Gary Kelly and, more importantly, Dean Kiely followed suit over the next few months. Robbie Keane missed a couple of qualifiers and played in another while looking well off his best. Jason McAteer spent almost the entire year laid up through injury, Kenny Cunningham was forced to sit out the Basel game through suspension and Mark Kinsella's encounters with first-team football at Aston Villa became fewer and much farther between.
None of which would have mattered quite as much had the players for whom 2003 was supposed to be a breakthrough year made the progress that had been hoped for. Unfortunately, however, Clinton Morrison struggled with both injury and his form at Birmingham, Colin Healy only finally escaped his enforced life of leisure at Celtic in late summer and Steven Reid completed a long drawn-out move to Blackburn around the same time only to have his early months at Ewood Park disrupted by injury.

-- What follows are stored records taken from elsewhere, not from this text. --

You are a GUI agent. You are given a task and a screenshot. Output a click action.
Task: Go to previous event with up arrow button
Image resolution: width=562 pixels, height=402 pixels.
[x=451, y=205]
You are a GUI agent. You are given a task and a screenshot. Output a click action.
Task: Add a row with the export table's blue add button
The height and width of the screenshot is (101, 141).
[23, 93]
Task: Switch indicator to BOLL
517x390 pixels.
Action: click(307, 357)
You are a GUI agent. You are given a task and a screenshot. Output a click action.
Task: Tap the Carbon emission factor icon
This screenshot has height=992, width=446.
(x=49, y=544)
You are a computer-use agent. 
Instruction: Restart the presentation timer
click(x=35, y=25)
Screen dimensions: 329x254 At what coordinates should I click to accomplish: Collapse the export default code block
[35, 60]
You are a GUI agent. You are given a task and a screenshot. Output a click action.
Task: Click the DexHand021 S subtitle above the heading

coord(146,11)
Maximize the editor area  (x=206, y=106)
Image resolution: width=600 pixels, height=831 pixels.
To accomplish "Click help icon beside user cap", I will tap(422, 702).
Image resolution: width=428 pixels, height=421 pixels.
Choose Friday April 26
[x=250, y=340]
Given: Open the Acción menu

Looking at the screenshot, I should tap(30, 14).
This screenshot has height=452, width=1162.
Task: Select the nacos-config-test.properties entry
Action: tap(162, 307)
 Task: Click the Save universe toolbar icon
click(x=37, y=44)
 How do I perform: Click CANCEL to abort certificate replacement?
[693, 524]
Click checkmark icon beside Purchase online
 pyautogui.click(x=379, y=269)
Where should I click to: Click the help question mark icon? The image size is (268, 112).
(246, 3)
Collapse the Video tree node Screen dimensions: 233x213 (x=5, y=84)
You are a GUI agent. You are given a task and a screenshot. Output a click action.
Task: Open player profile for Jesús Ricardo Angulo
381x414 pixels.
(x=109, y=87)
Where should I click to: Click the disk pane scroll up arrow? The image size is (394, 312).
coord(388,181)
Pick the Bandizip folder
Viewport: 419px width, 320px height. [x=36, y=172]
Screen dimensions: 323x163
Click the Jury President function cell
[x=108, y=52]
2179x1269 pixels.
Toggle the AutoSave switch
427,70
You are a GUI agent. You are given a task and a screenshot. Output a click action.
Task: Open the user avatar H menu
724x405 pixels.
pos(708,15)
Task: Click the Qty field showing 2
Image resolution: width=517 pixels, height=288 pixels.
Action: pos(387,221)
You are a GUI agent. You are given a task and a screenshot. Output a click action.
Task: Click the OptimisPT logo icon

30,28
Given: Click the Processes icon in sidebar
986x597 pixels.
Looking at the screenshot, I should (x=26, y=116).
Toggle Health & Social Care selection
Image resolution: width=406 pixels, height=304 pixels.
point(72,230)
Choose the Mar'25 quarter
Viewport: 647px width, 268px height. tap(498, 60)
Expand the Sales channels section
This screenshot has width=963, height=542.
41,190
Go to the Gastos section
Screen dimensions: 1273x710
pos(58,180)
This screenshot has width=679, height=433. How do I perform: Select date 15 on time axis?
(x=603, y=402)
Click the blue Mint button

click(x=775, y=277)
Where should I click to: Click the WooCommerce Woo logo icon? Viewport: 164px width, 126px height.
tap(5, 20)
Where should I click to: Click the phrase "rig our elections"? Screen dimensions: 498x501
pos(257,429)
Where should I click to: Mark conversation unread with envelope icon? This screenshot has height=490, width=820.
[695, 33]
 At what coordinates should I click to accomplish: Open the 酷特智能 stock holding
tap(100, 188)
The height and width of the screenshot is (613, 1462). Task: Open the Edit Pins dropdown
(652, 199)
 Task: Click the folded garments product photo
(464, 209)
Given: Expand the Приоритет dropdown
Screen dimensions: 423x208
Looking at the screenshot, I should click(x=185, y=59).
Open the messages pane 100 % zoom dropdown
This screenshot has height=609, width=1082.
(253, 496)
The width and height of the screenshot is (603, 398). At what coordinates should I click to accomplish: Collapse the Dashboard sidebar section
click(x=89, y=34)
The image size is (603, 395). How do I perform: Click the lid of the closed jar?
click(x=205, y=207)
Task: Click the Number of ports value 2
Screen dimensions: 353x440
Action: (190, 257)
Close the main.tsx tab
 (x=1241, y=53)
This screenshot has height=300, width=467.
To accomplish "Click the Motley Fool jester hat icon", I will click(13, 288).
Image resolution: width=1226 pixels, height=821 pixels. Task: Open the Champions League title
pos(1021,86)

Elsewhere, Gary Doherty remained a bit-part player at Spurs where his form never justified the starring roles he was sometimes handed at international level, Stephen McPhail's career continued to switch with bewildering regularity between first and reverse gears while Ian Harte, Gary Breen and Lee Carsley all fell out of favour with their club managers for prolonged spells over the course of the year.
For all of that, however, the teams fielded against Russia at home and Switzerland away should have been capable of taking more than one point from six and the flatness of the Irish performances in those games suggested that Kerr has not yet figured out how to inspire this group of players in the way that he did so many others down the years.
Things have, at least, taken a positive turn during the past couple of months with Miller and Andy Reid making significant progress with their clubs, McAteer and Steven Reid recovering their fitness and Harte his place in the Leeds team.
At Spurs Keane has cemented his reputation in recent times, Duff has exceeded expectations at Chelsea and Morrison looks set to benefit, for a while at least, from injuries to others.
Much of that, of course, may change again between now and Ireland's first World Cup qualifier in September when, if past experience is anything to go by, Kerr and his employers will be hoping to take on their main group rivals in the aftermath of the European Championship. But it is not until then that we will see whether the manager is capable of generating the sort of improvement that will be necessary if the Republic are to trouble France and eclipse the Swiss in the race for a place at Germany 2006.
On the domestic front it's been another year of moderate progress and significant setbacks for the eircom League. Two championship races finished during 2003, both of which were dominated by Bohemians and Shelbourne who took a title each.
The dominance of the two big full-time outfits combined with the quality of the football they produced when at their best suggested there would be no turning back from the march towards a more truly professional league with other clubs having little option but to carry the financial burden of travelling down the same road.
News that both clubs were struggling under the weight of their commitments, however, and that each would be cutting expenditure for next year has dented confidence again and made talk of a significant breakthrough in Europe seem fanciful.
Administratively, the FAI has also had to endure another tough 12 months.
While significant elements of the Genesis Report were implemented and the association's decision-making processes do now look a little less cumbersome, the organisation seems to be at least as bitterly divided as ever with its new chief executive, Fran Rooney, becoming a focus of that division rather than, as had been intended, a unifying force.
For Rooney, like Kerr, these are still early days but the year ahead will tell us much about both men's ability to deliver on the considerable expectations they have inherited.